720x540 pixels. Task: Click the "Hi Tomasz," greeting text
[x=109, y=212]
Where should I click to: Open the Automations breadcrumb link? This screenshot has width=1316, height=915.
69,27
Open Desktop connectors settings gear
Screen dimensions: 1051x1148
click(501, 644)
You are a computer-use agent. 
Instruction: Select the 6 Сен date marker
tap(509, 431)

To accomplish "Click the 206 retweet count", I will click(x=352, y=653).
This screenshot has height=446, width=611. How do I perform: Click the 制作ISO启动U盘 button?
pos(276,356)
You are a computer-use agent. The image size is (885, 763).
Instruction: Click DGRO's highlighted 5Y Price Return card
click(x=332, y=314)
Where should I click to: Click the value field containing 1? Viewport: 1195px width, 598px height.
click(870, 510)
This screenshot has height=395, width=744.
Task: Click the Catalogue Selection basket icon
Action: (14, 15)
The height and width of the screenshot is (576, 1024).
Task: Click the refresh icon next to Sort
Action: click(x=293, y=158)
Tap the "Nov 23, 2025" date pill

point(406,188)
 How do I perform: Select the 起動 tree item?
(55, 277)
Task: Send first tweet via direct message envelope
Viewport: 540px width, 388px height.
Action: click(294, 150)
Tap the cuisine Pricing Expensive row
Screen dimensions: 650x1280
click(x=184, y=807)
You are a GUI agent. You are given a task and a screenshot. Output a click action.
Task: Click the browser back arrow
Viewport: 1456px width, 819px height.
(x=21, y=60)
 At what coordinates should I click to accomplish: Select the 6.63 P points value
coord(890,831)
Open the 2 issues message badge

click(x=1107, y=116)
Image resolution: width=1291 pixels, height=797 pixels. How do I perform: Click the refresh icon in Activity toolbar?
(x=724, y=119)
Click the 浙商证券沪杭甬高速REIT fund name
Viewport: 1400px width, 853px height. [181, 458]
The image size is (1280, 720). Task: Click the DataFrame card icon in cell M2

-------------------------

SET EXERCISE =
Put the lines above into a numbered list, leaving out any blank lines.

SOLUTION BELOW =
1. 720x540 pixels. Task: Click the "Hi Tomasz," greeting text
2. [x=109, y=212]
3. Where should I click to: Open the Automations breadcrumb link? This screenshot has width=1316, height=915.
4. 69,27
5. Open Desktop connectors settings gear
6. Screen dimensions: 1051x1148
7. click(501, 644)
8. You are a computer-use agent. 
9. Instruction: Select the 6 Сен date marker
10. tap(509, 431)
11. To accomplish "Click the 206 retweet count", I will click(x=352, y=653).
12. This screenshot has height=446, width=611. How do I perform: Click the 制作ISO启动U盘 button?
13. pos(276,356)
14. You are a computer-use agent. The image size is (885, 763).
15. Instruction: Click DGRO's highlighted 5Y Price Return card
16. click(x=332, y=314)
17. Where should I click to: Click the value field containing 1? Viewport: 1195px width, 598px height.
18. click(870, 510)
19. This screenshot has height=395, width=744.
20. Task: Click the Catalogue Selection basket icon
21. Action: (14, 15)
22. The height and width of the screenshot is (576, 1024).
23. Task: Click the refresh icon next to Sort
24. Action: click(x=293, y=158)
25. Tap the "Nov 23, 2025" date pill
26. point(406,188)
27.  How do I perform: Select the 起動 tree item?
28. (55, 277)
29. Task: Send first tweet via direct message envelope
30. Viewport: 540px width, 388px height.
31. Action: click(294, 150)
32. Tap the cuisine Pricing Expensive row
33. Screen dimensions: 650x1280
34. click(x=184, y=807)
35. You are a GUI agent. You are given a task and a screenshot. Output a click action.
36. Task: Click the browser back arrow
37. Viewport: 1456px width, 819px height.
38. (x=21, y=60)
39.  At what coordinates should I click to accomplish: Select the 6.63 P points value
40. coord(890,831)
41. Open the 2 issues message badge
42. click(x=1107, y=116)
43. Image resolution: width=1291 pixels, height=797 pixels. How do I perform: Click the refresh icon in Activity toolbar?
44. (x=724, y=119)
45. Click the 浙商证券沪杭甬高速REIT fund name
46. Viewport: 1400px width, 853px height. [181, 458]
47. The image size is (1280, 720). Task: Click the DataFrame card icon in cell M2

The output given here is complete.